Adnan is a multi-disciplinary artist, who creates calm, fictional landscapes, where the water and the skies seem to stretch forever, suspended in stillness, while humans are just a tiny speck. The images make you pause and reflect. The viewer is left questioning whether these are real places or dreamed up by imagination? The answer lies somewhere in between.

Adnan started creating art a few years ago as a form of self-therapy, and an escape from the chaos of life. His work plays around negative and positive spaces, which can be perceived by the colours he chooses. A firm believer in telling more by using less, his work is full of narrative and feeling.

When did you first start practicing as an artist?

About 11 years ago I got started into digital art and photography and it has become more or less second nature to me now.

Through your work you create calm fictional landscapes, what was the inspiration behind this idea?

My work tries to rekindle the stillness and calmness of taking a pause amid the chaos to visualize the inner peace that embodies in every individual. It helps in connecting through emotions; it need not be translated or explained. I try to look for what I can’t see.

Your works are serene and give space for the viewer to stop and reflect. Was this intentional?

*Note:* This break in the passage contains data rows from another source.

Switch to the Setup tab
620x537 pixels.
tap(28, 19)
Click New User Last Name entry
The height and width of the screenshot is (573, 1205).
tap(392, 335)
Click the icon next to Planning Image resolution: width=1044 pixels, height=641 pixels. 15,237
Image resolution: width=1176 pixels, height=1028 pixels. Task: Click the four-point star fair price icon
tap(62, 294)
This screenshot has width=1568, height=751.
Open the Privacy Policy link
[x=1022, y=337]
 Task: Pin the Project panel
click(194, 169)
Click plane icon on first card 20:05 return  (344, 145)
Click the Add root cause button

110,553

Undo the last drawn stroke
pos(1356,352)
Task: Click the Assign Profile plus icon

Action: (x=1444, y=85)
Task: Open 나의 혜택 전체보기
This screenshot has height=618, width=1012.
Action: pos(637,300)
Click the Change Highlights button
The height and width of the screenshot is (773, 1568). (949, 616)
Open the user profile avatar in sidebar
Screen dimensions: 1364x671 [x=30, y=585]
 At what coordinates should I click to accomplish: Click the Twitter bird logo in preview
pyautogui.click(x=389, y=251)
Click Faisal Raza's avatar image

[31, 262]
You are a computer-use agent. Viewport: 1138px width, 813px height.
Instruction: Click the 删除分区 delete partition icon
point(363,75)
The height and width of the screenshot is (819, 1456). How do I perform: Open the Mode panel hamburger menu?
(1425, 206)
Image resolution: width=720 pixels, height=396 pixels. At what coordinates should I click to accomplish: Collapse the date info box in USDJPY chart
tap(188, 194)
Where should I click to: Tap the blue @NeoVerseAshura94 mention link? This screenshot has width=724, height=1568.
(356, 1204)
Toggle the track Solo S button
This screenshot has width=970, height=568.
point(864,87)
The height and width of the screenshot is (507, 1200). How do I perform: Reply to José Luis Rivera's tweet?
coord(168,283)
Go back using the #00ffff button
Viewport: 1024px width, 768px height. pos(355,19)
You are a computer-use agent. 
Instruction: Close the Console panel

This was certainly not intentional but rather the use of gradients have given me the ability to touch the soul before it reaches the eye, they tend to have an innate beauty in them that with the right usage can bring a sense of tranquility that need no translation.

Can you tell us more about the negative and positive spaces in your work and what you hope this evokes in the viewer?

I have been exploring the medium by creating both minimal and maximal pieces for a while and felt I could tell a lot more by using less in a controlled manner. I try to have limits around my work which help in creating a frame; this in turn creates the story and the logic of the piece. If you observe in some of my recent pieces this has been showcased using objects and colors so it becomes more easy to see the negative and positive space of the work.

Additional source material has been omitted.